┌────────

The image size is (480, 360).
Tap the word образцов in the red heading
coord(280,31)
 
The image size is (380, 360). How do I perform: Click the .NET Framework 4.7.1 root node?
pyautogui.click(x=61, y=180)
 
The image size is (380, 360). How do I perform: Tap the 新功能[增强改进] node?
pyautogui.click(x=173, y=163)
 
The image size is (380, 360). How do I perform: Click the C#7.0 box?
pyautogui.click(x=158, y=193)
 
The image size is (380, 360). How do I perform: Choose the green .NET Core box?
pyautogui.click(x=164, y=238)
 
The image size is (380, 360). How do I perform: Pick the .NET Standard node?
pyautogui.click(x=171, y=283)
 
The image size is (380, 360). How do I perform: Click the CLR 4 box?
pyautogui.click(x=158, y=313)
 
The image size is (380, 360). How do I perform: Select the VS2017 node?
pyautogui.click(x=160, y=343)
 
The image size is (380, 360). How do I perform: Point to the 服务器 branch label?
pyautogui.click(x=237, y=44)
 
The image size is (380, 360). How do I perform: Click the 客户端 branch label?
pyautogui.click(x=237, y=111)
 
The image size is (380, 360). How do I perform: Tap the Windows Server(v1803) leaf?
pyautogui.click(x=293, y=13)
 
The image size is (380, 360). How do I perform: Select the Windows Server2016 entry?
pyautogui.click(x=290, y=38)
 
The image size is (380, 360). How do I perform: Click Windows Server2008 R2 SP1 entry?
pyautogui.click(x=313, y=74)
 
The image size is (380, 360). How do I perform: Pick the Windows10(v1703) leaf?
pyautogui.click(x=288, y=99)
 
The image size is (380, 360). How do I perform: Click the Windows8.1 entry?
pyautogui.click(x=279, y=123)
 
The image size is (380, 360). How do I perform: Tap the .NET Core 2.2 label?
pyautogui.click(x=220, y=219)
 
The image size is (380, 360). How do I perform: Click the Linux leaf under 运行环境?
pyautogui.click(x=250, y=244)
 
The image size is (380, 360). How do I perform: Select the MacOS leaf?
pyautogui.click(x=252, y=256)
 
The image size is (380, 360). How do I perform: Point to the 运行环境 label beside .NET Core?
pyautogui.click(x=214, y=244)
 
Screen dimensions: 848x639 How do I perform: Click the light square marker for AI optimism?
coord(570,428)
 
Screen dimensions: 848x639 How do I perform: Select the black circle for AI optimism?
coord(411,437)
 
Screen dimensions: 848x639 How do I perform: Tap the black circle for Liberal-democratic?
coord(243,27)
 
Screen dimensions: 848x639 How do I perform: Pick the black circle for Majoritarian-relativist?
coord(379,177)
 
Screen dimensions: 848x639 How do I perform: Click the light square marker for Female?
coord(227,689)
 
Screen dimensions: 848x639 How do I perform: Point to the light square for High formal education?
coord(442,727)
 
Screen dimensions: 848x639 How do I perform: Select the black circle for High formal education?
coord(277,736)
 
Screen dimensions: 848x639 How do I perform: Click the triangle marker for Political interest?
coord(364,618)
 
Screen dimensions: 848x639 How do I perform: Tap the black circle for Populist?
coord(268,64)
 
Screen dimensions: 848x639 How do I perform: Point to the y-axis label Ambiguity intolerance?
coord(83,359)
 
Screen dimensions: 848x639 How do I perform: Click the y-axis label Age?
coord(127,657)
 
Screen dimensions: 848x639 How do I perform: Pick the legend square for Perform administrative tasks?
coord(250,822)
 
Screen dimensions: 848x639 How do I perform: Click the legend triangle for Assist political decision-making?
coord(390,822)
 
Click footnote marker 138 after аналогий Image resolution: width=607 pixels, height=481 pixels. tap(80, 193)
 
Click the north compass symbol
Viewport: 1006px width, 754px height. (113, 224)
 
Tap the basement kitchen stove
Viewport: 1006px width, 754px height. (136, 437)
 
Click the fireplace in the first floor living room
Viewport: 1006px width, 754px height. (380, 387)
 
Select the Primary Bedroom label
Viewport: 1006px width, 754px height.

└────────

(Task objective): Give the number of lines in the lines above that contain the word "High". Reply with the number only.

(Output for this exercise): 2